Matthew Falconer

Personal information
- Date of birth: 23 February 2007 (age 19)
- Place of birth: Scotland
- Position: Central midfielder

Team information
- Current team: Kelty Hearts (on loan from Partick Thistle)

Youth career
- Partick Thistle

Senior career*
- Years: Team / Apps / (Gls)
- 2024—: Partick Thistle / 3 / (0)
- 2025–2026: → Linlithgow Rose (loan) / 7 / (0)
- 2026–: → Kelty Hearts (loan) / 1 / (0)

= Matthew Falconer =

Scottish footballer

Matthew “Matty” Falconer (born 23 February 2007) is a Scottish professional footballer who plays as a midfielder for Scottish League Two club Kelty Hearts on loan from Scottish Championship club Partick Thistle.

==Career==
===Partick Thistle===
In October 2024, Falconer signed a two-year modern apprenticeship deal with Partick Thistle, after coming through the club's youth system.

In February 2026, Falconer made his professional debut, coming off the bench in a 1–1 draw with Airdrie in the Scottish Championship.

In September 2025, Falconer joined Lowland League club Linlithgow Rose on loan as part of a co-operation deal between the two clubs for the 2025–26 season.
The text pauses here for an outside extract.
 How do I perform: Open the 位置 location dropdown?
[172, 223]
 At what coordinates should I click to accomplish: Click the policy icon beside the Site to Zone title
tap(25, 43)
Falconer signed a two-year professional contract with, the option of a further year, with Thistle in May 2026. Falconer made his breakthrough into the Thistle first team at the start of the 2026–27 season playing all four Scottish League Cup group stage games and then coming off the bench in the opening day of the Scottish Championship season in a 1–0 away win at Greenock Morton.

In September 2026, Falconer joined Scottish League Two side Kelty Hearts on loan until January 2027.